### Problem
Could you return every line of the records below that contains the word "target"?

### Stored records
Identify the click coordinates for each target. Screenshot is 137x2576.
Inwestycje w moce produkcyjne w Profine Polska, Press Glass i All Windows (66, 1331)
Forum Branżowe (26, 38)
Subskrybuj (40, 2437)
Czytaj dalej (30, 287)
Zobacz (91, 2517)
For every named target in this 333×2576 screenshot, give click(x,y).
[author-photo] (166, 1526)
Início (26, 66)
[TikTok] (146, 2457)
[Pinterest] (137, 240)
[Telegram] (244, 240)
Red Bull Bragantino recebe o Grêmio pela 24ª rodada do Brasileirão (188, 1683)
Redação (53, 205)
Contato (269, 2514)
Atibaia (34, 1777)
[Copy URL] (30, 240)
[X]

### Solution for this problem
Identify the click coordinates for each target. Screenshot is 137x2576.
For every named target in this 333×2576 screenshot, give click(x,y).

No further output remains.